The ESPN connector automatically retries transient failures with exponential backoff (up to 3 attempts per request). If failures persist:

  • Check your internet connection.

  • ESPN’s public API occasionally rate-limits aggressive requests. Wait a few minutes and re-run with python sync.py --source espn --dest data/.

  • The sync engine logs warnings for teams that fail after all retries but continues processing the remaining teams. A small number of failures is normal and does not invalidate the dataset.

Parquet Version Mismatches

Symptom: ArrowInvalid or ArrowIOError when reading cached Parquet files.

Fix:

This can happen when Parquet files were written by a different version of PyArrow than the one currently installed.
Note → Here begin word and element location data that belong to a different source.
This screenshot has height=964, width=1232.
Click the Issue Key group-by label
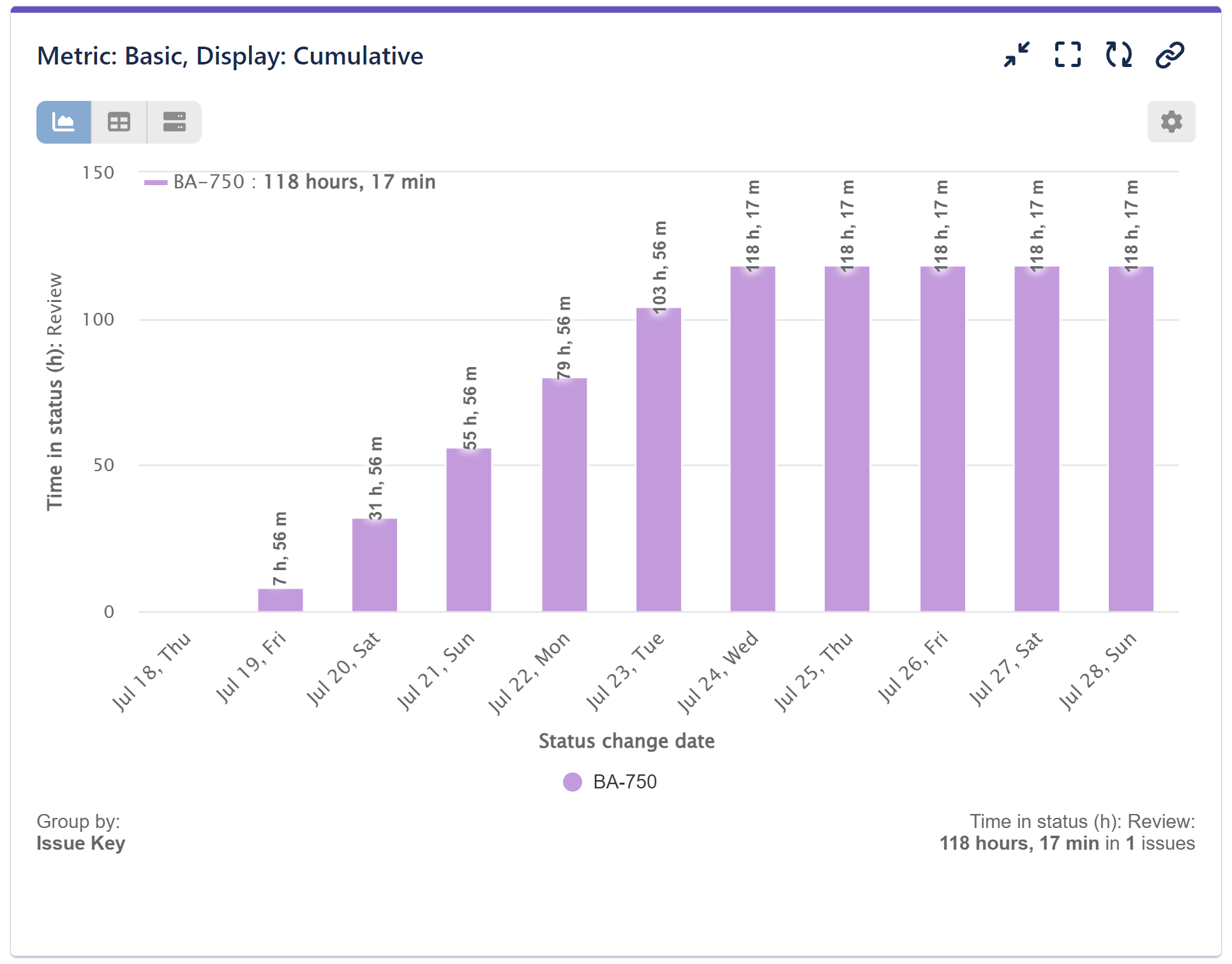[82, 843]
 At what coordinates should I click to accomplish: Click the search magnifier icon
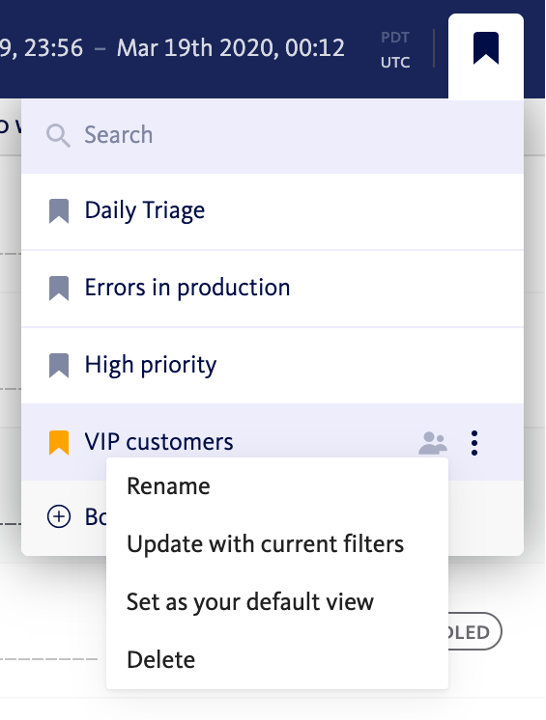tap(58, 135)
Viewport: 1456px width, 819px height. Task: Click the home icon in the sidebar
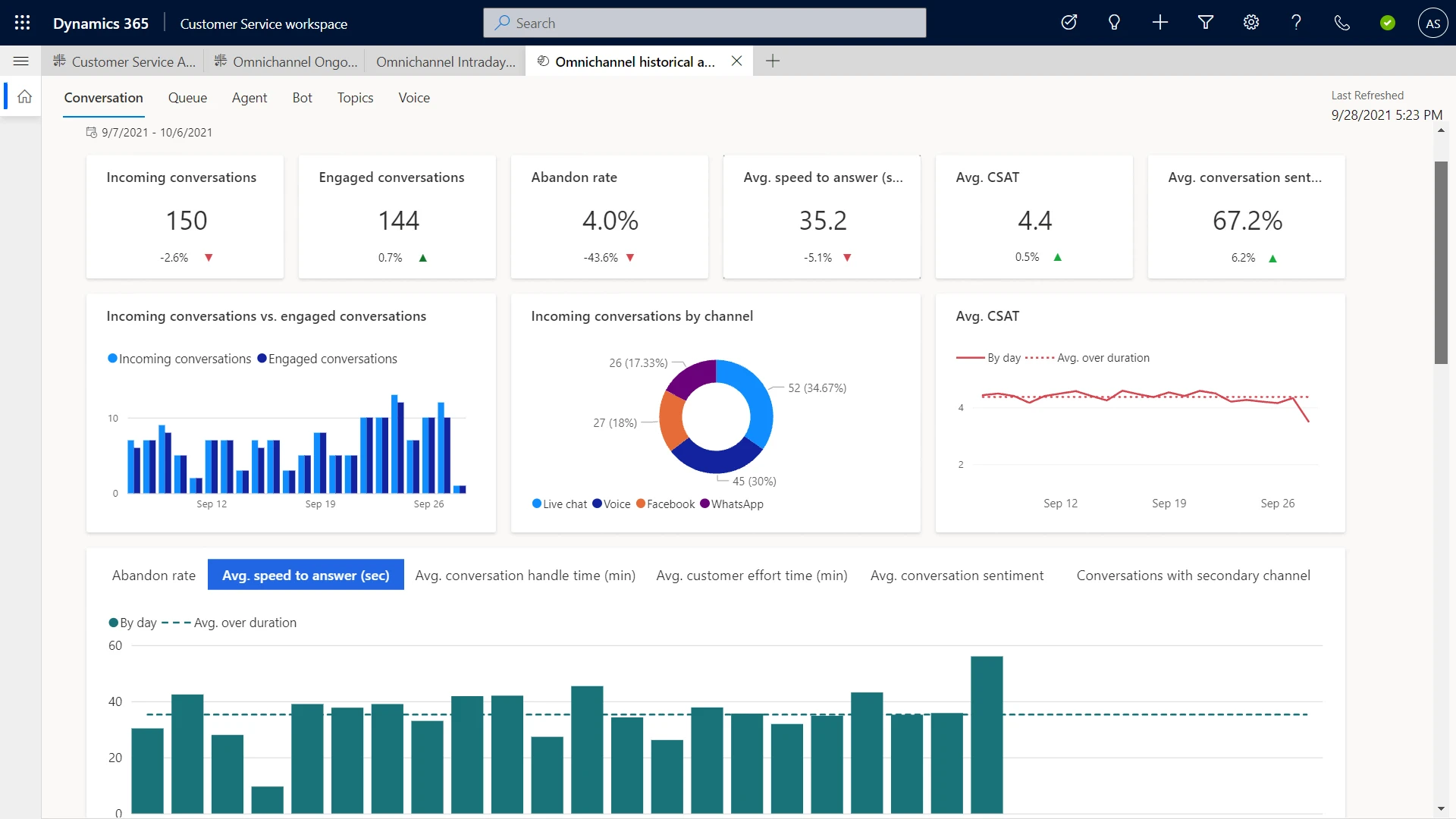tap(25, 96)
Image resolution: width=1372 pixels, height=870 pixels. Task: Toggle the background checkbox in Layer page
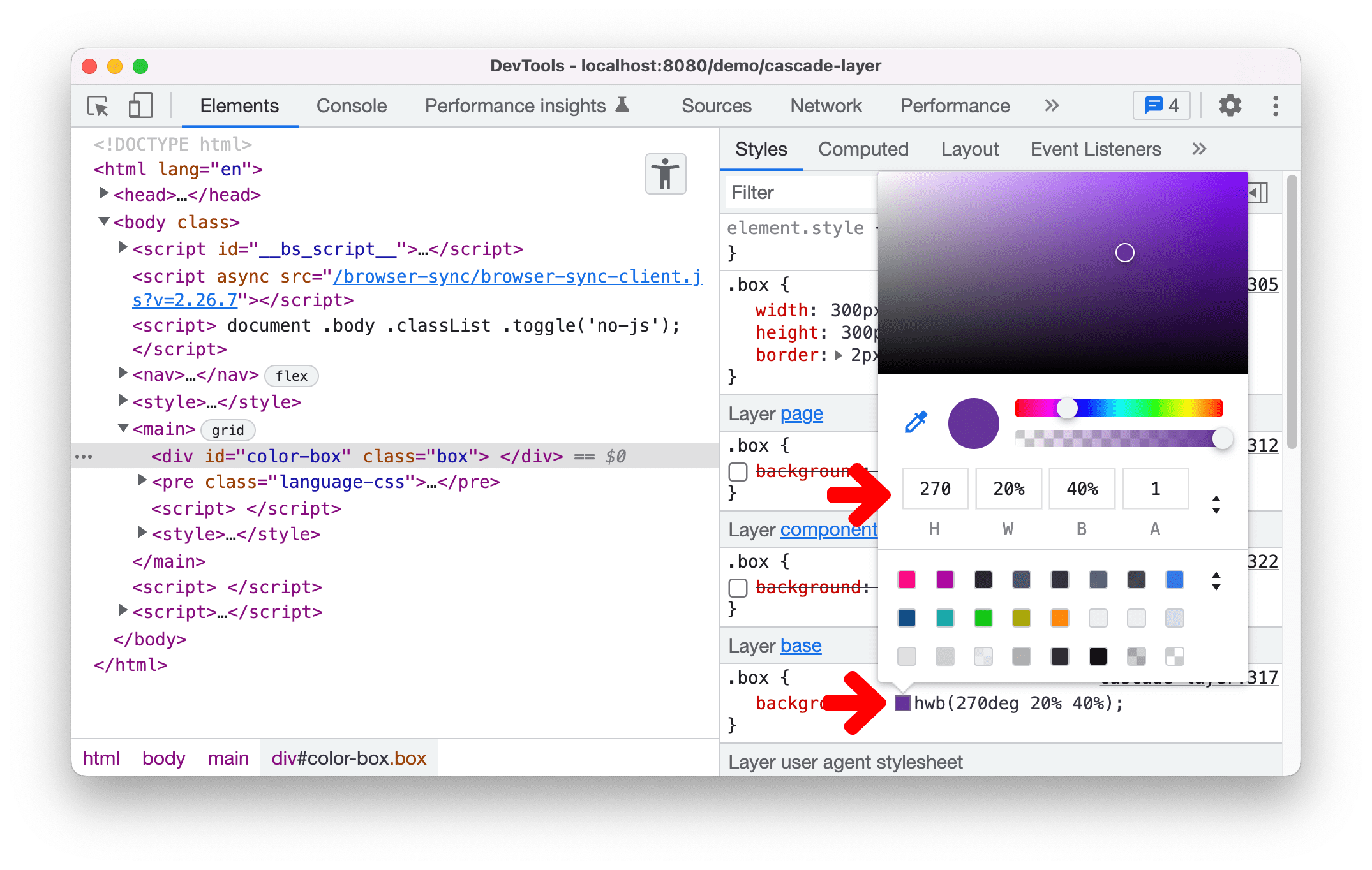coord(738,472)
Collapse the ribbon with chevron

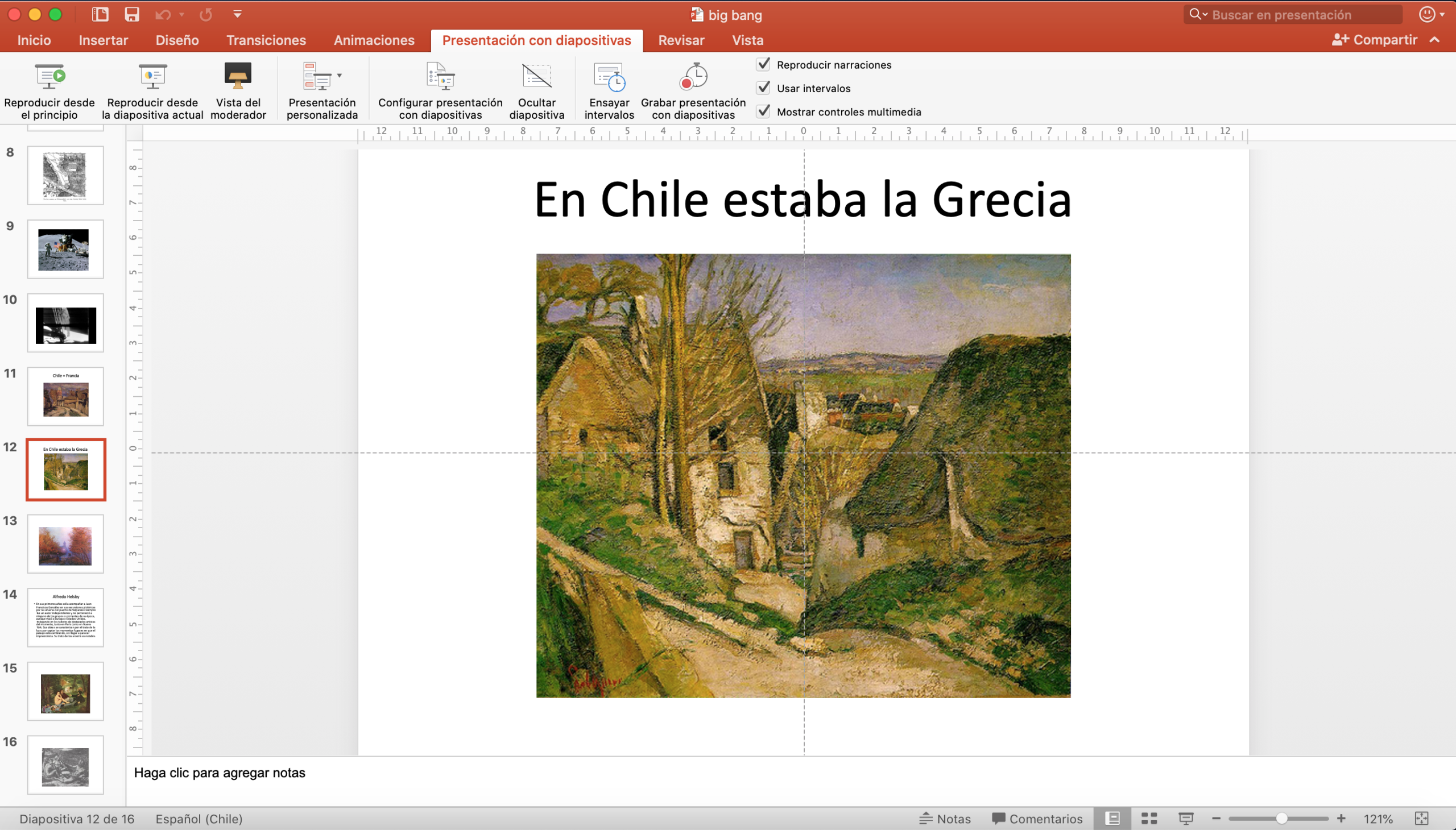click(x=1434, y=40)
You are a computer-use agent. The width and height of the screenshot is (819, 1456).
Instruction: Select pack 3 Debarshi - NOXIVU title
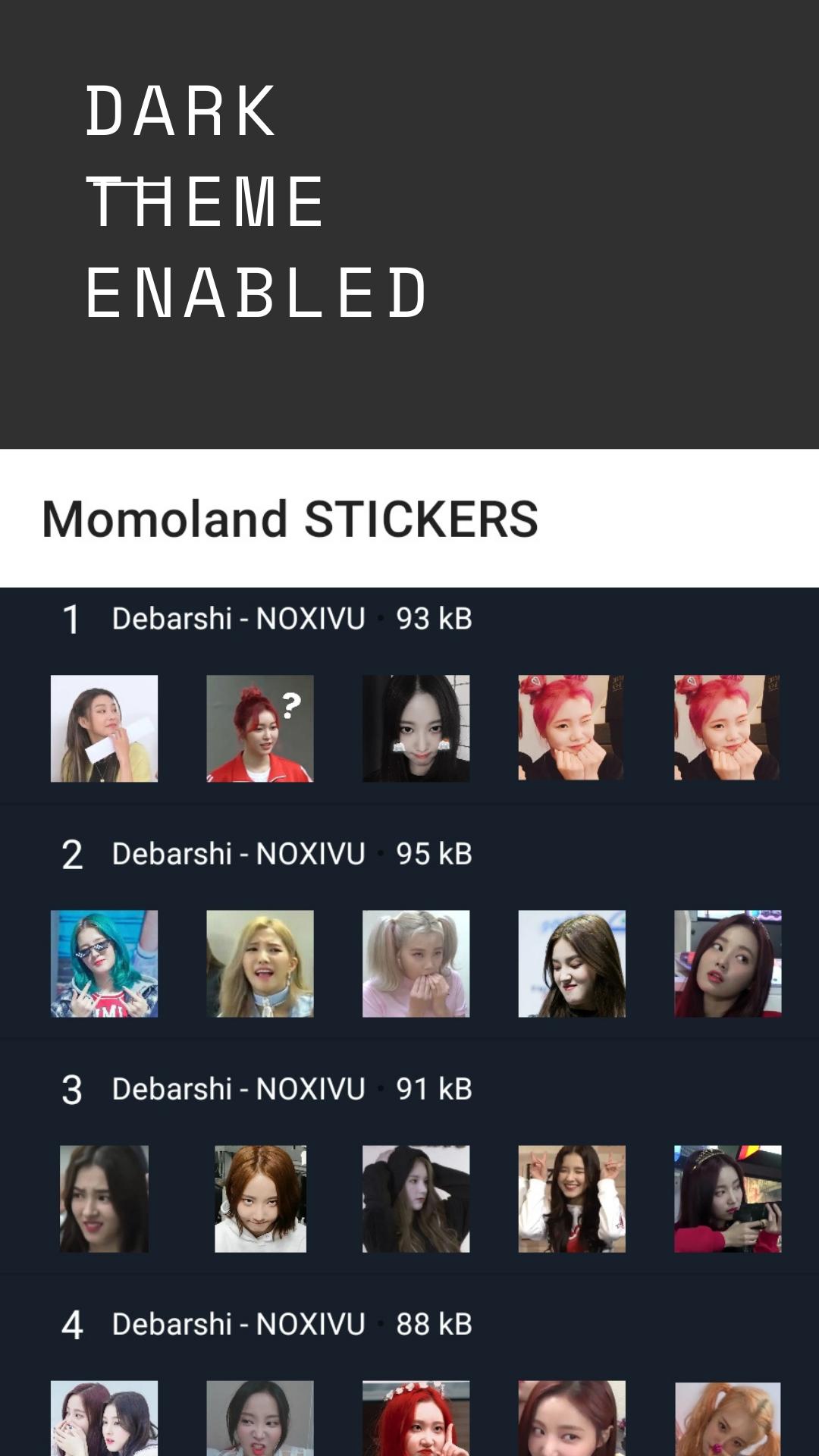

Delete the cached files and re-sync:

rm -rf data/*.parquet
python sync.py --source all --dest data/

If the error persists, ensure your environment has a consistent PyArrow version:

pip install --upgrade pyarrow

Conda / Poetry Environment Issues

Symptom: ModuleNotFoundError: No module named 'ncaa_eval' or Poetry commands fail.

Fix:

  1. Ensure the conda environment is activated: conda activate ncaa_eval.

  2. Install dependencies into the conda env (not a Poetry virtualenv):

    POETRY_VIRTUALENVS_CREATE=false poetry install
    
  3. If poetry is not found, install it inside the conda env:

    pip install poetry
    
  4. Verify the package is importable: python -c "import ncaa_eval; print('OK')".